Mental Illness Stigma: Consequences, Disclosure and Interventions
Mental illness stigma is a huge burden for people with mental illness and society - and an issue of social (in)justice. Nicolas Rüsch will outline what stigma is, what some of its consequences are, and which interventions are available to reduce public stigma, self stigma and structural stigma. Disclosure or non-disclosure is one way for people with mental illness to cope with stigma, and therefore interventions that deal with disclosure decisions will be covered in more detail.
Nicolas Rüsch is Professor of Public Mental Health at the University of Ulm, Germany and consultant psychiatrist at the affiliated psychiatric hospital. After his clinical training in adult psychiatry and neurology in Freiburg and Rome, he worked for two years as an EU Marie Curie Fellow with the prominent mental illness stigma researcher Patrick Corrigan in Chicago. Later he did research into stigma among young people at risk of psychosis, and into the peer-led Coming Out Proud programme (now: Honest Open Proud). His recent work is about self disclosure (being open to others about your mental health issues or not); and unemployment, mental health and service use.
Chronic Shame and the Experience of Stigma
Shame related to stigma often remains invisible and unspoken. This can exacerbate the negative consequences of stigma for (mental) health. Luna Dolezal addresses this problem from phenomenology: a philosophical tradition that aims to describe lived experience – in this case the experience of stigma that manifests itself through chronic shame. From this theoretical starting point, she provides practical considerations to (healthcare) professionals who work with people who experience stigma: why these professionals should be aware of shame, and how they can be sensitive to it.

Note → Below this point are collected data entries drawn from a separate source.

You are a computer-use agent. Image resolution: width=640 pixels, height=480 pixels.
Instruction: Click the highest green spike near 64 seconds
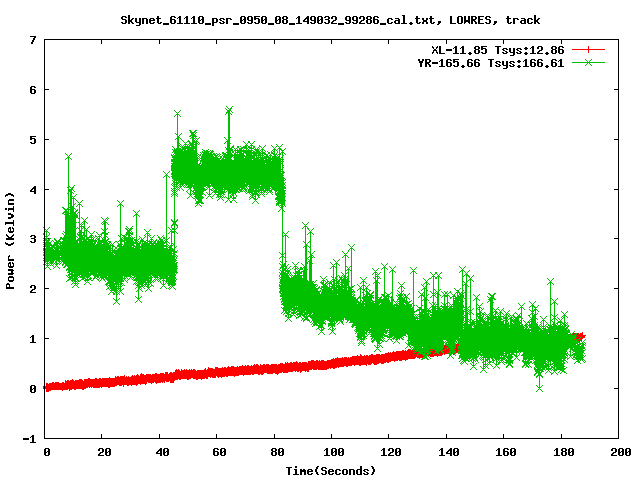(x=229, y=109)
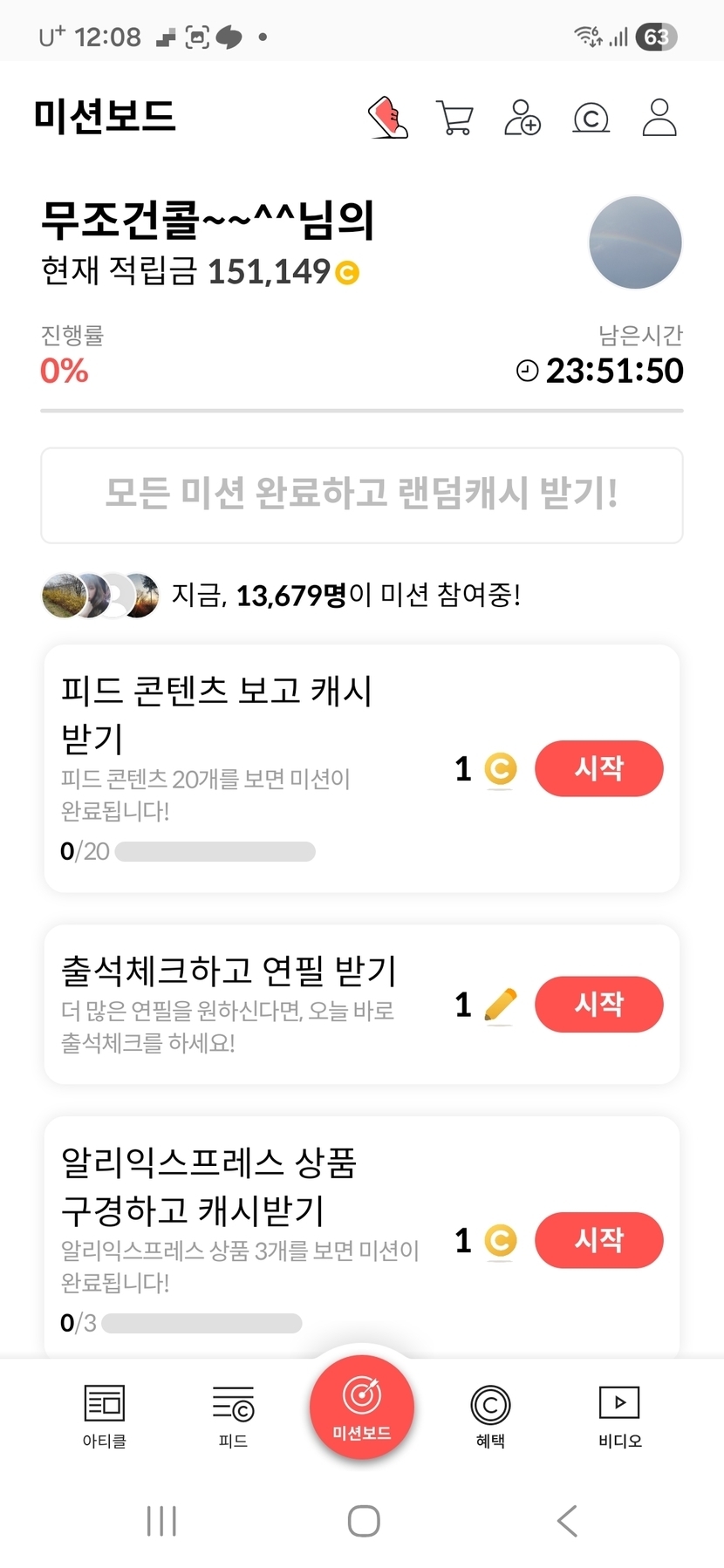Tap the red shoe icon in header

click(x=388, y=118)
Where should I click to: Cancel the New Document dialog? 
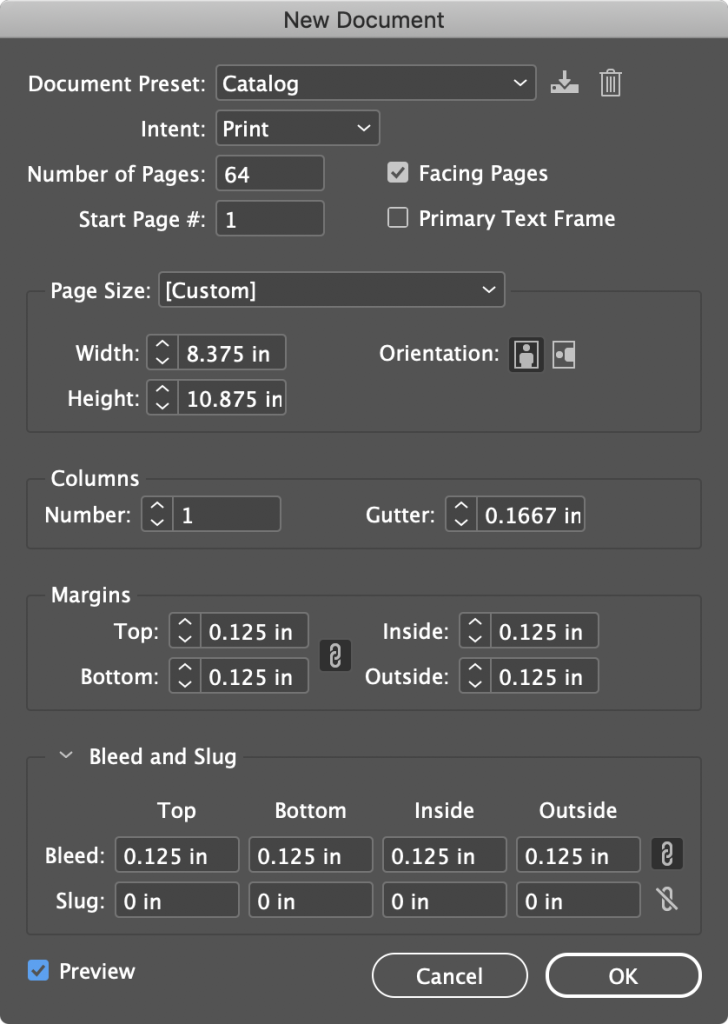(x=449, y=975)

Luna Dolezal is an Associate Professor in Philosophy and Medical Humanities at the University of Exeter. She is principal investigator of the 'Shame and Medicine' project, funded by the Wellcome Trust and PI of the 'Scenes of Shame and Stigma in COVID-19' project, funded by the UKRI-AHRC. She is author of The Body and Shame: Phenomenology, Feminism and the Socially Shaped Body (Lexington Books, 2015), and co-editor of Body/Self/Other: The Phenomenology of Social Encounters (SUNY Press, 2017) and New Feminist Perspectives on Embodiment (Palgrave 2018).
Stigma Power: Mental Distress, Poverty and Welfare
Stigma is not a self-evident phenomenon, but like all concepts has a history. Focusing on the mental distress associated with rising rates of poverty and inequality in Britain in the wake of austerity cuts to state welfare, this talk argues for richer historical understanding of stigma as a form of power embedded within the social relations of welfare capitalism.
Imogen Tyler is a Professor of Sociology and Head of Department of Sociology at Lancaster University in the UK. A teacher, writer and social activist, she leads a social action research group, is a member of the Morecambe Bay Poverty Truth Commission, a trustee of the UK Poverty Truth Commission Network, and a member of Lancaster Black History Community group. She has published widely on issues of social inequality and injustice, including Revolting Subjects: Social Abjection and Resistance in Neoliberal Britain (2013) and Stigma: the Machinery of Inequality (2020).